Carbon dioxide emissions must be reduced, and more carbon must be captured. Fossil raw materials must be replaced with renewables, and biodiversity must be fostered as a prerequisite for all life.
As the world’s most important ecosystem, forests play an important role in all this. PEFC forest certification ensures that forests are managed and used sustainably.
In my work, I’ve long been involved in sustainable forest management and forest certification. But I had little practical experience until I became a family forest owner a few years ago. My forest is a typical northern forest with various natural habitats, from an old spruce stand to recently planted seedlings, and from coniferous forest to bogland, as well as natural bodies of water – we’re in Finland, after all. My forest has much that is interesting and beautiful, but no actual conservation sites. I occasionally participate in forest management work, and I pick mushrooms in my forest in the autumn. Naturally, my forest is PEFC-certified.
PEFC stands for the Programme for the Endorsement of Forest Certification. Its purpose is to ensure ecologically, socially and economically sustainable forest management and use. Globally, more than 60% of all certified forest hectares are certified in accordance with the PEFC. The PEFC requires profitable and socially sustainable forestry to maintain forests’ biodiversity and cultural and recreational value.

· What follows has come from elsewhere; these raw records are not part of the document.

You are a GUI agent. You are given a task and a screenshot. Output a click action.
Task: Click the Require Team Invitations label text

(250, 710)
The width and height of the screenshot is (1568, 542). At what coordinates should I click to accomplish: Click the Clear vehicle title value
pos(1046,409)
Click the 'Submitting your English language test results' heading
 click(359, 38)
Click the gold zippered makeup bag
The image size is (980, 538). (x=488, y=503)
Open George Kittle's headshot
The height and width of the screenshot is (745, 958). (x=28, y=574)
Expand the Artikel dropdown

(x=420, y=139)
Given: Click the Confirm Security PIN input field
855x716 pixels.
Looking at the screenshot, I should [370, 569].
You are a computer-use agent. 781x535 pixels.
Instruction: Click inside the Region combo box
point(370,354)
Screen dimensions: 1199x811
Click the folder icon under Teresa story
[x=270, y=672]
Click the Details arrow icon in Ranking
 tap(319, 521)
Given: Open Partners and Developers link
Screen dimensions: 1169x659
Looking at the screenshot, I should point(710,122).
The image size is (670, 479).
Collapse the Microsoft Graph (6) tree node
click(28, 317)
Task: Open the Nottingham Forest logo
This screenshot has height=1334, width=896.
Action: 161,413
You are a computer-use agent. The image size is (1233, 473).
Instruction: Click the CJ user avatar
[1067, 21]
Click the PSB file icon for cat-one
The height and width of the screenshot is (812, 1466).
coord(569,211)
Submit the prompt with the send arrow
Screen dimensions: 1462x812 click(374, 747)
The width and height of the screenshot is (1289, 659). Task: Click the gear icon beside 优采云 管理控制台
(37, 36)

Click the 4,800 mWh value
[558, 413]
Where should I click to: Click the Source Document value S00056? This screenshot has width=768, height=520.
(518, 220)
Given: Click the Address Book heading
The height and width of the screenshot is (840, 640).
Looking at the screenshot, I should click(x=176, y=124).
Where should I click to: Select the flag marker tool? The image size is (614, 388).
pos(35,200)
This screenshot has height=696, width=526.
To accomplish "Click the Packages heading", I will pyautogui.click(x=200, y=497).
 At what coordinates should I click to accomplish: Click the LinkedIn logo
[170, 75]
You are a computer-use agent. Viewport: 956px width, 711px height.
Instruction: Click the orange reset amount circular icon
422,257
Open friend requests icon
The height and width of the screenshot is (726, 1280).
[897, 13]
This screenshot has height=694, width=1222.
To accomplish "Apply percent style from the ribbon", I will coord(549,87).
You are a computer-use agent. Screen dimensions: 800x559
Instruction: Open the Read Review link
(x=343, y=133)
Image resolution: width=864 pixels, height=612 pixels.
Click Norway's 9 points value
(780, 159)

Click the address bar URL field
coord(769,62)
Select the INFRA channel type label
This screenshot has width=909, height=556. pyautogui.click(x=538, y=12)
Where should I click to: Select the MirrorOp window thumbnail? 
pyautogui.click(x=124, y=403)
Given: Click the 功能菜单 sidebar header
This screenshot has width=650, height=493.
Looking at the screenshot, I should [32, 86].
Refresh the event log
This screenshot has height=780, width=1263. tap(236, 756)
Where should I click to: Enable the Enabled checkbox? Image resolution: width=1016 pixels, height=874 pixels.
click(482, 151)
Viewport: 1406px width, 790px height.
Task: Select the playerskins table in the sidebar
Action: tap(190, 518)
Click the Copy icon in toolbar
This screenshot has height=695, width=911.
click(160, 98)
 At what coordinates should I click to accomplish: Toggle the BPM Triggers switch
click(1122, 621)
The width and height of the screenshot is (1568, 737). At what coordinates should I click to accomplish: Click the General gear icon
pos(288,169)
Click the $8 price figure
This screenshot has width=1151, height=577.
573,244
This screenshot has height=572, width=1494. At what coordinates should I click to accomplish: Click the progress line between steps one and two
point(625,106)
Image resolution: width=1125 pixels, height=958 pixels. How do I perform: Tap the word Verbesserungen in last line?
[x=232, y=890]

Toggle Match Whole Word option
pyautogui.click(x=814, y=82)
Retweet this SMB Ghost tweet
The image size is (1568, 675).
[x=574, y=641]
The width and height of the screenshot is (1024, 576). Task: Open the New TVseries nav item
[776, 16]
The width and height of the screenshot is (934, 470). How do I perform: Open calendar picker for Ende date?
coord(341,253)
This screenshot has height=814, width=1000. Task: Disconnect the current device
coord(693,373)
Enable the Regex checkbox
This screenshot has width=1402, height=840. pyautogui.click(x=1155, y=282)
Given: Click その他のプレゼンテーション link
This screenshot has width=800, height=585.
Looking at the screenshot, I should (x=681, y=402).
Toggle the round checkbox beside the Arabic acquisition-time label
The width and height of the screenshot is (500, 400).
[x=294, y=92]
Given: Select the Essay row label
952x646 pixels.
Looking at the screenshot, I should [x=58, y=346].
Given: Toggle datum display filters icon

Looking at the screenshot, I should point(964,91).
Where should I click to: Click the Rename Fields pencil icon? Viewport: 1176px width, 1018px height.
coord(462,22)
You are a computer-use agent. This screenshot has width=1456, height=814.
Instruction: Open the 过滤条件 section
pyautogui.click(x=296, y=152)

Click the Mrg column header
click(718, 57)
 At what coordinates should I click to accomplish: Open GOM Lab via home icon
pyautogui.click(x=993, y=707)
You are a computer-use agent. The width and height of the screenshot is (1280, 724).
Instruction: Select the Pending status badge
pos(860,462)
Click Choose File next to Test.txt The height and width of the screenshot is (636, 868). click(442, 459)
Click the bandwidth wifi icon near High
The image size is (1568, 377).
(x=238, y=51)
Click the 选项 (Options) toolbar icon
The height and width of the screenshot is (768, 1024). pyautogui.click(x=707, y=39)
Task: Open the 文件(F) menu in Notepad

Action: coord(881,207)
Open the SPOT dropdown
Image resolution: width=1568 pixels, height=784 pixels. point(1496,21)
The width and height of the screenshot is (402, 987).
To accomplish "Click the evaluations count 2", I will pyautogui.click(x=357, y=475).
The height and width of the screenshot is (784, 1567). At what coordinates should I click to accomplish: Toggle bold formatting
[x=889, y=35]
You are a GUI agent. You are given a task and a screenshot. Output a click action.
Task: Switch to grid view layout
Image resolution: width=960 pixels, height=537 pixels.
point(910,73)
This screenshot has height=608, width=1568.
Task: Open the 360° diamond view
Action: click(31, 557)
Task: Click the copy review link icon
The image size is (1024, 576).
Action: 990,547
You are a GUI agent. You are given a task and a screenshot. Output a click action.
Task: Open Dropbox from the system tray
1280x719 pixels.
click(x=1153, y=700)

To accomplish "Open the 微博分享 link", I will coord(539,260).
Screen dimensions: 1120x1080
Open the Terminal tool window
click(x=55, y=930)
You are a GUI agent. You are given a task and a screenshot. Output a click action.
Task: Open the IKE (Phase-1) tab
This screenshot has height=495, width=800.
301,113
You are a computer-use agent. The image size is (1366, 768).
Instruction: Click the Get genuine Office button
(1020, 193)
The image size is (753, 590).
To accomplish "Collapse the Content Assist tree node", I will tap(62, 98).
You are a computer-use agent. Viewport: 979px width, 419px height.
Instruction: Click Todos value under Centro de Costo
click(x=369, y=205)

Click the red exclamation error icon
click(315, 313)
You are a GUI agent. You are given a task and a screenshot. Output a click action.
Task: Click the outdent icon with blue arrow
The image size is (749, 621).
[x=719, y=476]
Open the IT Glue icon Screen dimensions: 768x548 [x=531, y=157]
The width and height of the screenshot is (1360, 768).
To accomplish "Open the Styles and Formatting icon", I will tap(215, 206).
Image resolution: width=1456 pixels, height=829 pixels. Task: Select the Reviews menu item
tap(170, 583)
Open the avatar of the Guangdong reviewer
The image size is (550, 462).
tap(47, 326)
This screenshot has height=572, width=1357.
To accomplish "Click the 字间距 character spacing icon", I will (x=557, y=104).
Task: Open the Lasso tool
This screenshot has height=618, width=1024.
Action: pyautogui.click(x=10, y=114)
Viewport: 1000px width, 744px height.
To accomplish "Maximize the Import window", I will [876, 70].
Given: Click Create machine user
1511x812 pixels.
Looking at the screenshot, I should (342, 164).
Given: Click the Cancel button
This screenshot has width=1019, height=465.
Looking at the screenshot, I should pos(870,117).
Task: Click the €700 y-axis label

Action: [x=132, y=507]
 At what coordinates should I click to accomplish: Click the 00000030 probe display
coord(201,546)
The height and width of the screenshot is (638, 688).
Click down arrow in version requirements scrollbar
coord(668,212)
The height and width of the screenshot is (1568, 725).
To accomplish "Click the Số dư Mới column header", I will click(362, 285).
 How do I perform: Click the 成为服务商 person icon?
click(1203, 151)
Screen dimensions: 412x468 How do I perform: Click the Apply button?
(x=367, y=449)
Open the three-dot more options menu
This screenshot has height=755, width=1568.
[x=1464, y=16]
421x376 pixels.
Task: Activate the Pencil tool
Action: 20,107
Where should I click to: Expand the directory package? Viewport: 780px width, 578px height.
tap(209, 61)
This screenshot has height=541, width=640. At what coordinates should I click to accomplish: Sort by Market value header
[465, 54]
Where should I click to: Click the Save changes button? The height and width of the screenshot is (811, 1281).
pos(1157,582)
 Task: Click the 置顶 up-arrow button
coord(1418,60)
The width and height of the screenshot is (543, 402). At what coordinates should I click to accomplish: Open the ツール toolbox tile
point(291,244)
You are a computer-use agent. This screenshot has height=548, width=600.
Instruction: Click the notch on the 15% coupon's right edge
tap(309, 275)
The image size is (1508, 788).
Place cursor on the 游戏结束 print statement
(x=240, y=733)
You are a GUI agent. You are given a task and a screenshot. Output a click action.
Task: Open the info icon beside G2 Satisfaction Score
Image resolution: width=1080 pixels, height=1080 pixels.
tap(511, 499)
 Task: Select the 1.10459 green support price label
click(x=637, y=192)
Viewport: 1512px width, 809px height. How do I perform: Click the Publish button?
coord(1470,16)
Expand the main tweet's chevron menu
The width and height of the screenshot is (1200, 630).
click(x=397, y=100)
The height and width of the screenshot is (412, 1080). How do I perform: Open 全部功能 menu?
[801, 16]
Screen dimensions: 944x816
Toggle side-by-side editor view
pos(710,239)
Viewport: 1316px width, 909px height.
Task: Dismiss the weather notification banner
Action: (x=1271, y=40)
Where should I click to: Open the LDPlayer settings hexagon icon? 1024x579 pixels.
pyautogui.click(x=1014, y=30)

The criteria, or forest certification requirements, are developed in cooperation with various stakeholders, such as forest owners, environmental organisations, forest industry operators, representatives of indigenous peoples, or others who can contribute with their respective expertise. Certificate holders’ operations are reviewed annually by a third party. Certification and the related PEFC logo ensure that the raw material for baking paper, for example, comes from a sustainably managed forest and that its origin is known.
PEFC forest certification sets stricter sustainability criteria for forest management than legislation, which determines the national minimum requirements. In Finland, the first Forest Act came into effect as early as 1886. Today, for example, the Forest Act still requires that the growth of a new generation of trees is ensured by planting new seedlings.
The strengths of the PEFC include its consideration of local conditions. Forests and operating methods vary greatly between northern commercial forests, which resemble natural forests, and tree plantations in warm regions in the south, for example. However, the biodiversity maintenance goals are consistent. In the Nordic countries, during regeneration felling, groups of retention trees are left in the forest. In due time, these trees will die, topple and decay, becoming homes for insects and other organisms. In southern tree plantations, natural value is fostered by leaving green corridors between cultivation areas, for example.
The PEFC focuses strongly on the forest sector’s social aspects. In the Nordic countries, these criteria concern labour rights, the monitoring of the chain of forest contractors and advice for forest owners. In Finland, the focus is also on increasing forest knowledge among young people – the professionals of the future. There are also regions where it’s important to consider the basic livelihood and living conditions of people who depend on forests.
Change often happens slowly in forests. However, the effects of the PEFC on forests, the forest sector and society as a whole can be assessed over the 20 years of its existence. Progress has been made. In Finland, certification has had a positive effect on the well-being and biodiversity of forests. Certification has also improved knowledge and skills, changed attitudes and facilitated the creation of established operating methods. An increase in the amount of decaying wood through retention trees has had a particularly strong effect on biodiversity. Appreciation of the ecological aspects of forests has increased among private forest owners, and many want to leave valuable sites in a natural state or manage them to increase their natural value.
Let’s return to my forest. Forest management work is being carried out there this year. A summer employee is clearing seedling stands, which means removing deciduous thickets from between spruce seedlings. On another site, a local forest service contractor is thinning a 40-year-old pine stand. This allows space for trees to grow and become sturdier. The pulpwood from the thinning is delivered to Metsä Group’s bioproduct mill in Äänekoski. Groups of retention trees are marked during thinning and will be left to grow during future felling. In line with the PEFC criteria, a protection zone is left by the lake to prevent nutrient runoffs into the water and to protect the landscape. The 100-year-old peatland forest will remain untouched to help conserve the bogland habitat. As a forest owner, I believe it’s very important to ensure a balance between natural value, recreational use and forest management.